People v. Padgett
This text of 145 A.D.2d 443 (People v. Padgett) is published on Counsel Stack Legal Research, covering Appellate Division of the Supreme Court of the State of New York primary law. Counsel Stack provides free access to over 12 million legal documents including statutes, case law, regulations, and constitutions.
Opinion
— Appeal by the defendant from a judgment of the Supreme Court, Queens County (Linakis, J.), rendered September 5, 1985, convicting him of robbery in the first degree, robbery in the second degree, criminal possession of a weapon in the second degree and assault in the second degree, upon a jury verdict, and imposing sentence. This appeal brings up for review the denial, after a hearing, of those branches of the defendant’s omnibus motion which were to suppress identification testimony and his statement to the police.
Ordered that the judgment is modified, on the law, by reversing the conviction of assault in the second degree, [444]*444vacating the sentence imposed thereon, and dismissing that count of the indictment; as so modified, the judgment is affirmed.

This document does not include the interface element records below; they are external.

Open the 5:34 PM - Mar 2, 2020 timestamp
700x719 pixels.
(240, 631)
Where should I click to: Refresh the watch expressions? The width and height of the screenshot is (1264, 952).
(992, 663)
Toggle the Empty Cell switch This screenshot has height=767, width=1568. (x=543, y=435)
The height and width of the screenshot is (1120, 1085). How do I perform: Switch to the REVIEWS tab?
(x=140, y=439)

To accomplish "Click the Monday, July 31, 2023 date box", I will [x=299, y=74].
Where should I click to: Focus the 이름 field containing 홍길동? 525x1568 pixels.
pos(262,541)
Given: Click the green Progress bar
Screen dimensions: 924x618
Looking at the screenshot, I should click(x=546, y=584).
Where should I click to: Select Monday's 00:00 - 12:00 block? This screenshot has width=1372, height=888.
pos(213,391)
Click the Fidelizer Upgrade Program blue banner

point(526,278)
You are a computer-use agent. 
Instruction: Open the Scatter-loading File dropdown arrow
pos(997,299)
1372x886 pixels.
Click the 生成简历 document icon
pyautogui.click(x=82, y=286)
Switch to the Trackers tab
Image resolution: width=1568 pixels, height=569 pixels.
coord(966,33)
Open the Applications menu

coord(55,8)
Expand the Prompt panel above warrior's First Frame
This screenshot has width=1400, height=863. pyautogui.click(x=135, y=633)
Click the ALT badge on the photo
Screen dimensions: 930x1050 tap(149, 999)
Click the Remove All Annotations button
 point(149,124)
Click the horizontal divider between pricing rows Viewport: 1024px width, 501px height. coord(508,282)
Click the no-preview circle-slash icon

As the hearing evidence showed that the eyewitness and the defendant knew each other from the neighborhood prior to the commission of the offense (see, People v Fleming, 109 AD2d 848; People v Charles, 111 AD2d 405), the issue of the suggestiveness of identification procedures is not relevant (see, People v Fleming, supra, at 849). The denial of that branch of the defendant’s omnibus motion which was to suppress the eyewitness’ in-court identification was correct.
The hearing court also correctly denied that branch of defendant’s omnibus motion that was to suppress his statement. The statement was not the product of either direct or indirect police questioning and was spontaneous (see, People v Rivers, 56 NY2d 476, rearg denied 57 NY2d 775).
We agree that the evidence was not legally sufficient to establish the defendant’s guilt on the charge of assault in the second degree. The evidence was uncontroverted that the defendant was out the door of the restaurant when the co-perpetrator, standing in the restaurant approximately 20 feet from the door, suddenly turned around and fired his gun at the complaining witness. This record does not support the jury’s finding that the defendant possessed the intent to cause physical injury to the complaining witness (People v Bray, 99 AD2d 470).
We have reviewed the defendant’s other claims, including those raised in his supplemental pro se brief, and find them to be without merit. Lawrence, J. P., Eiber, Spatt and Balletta, JJ., concur.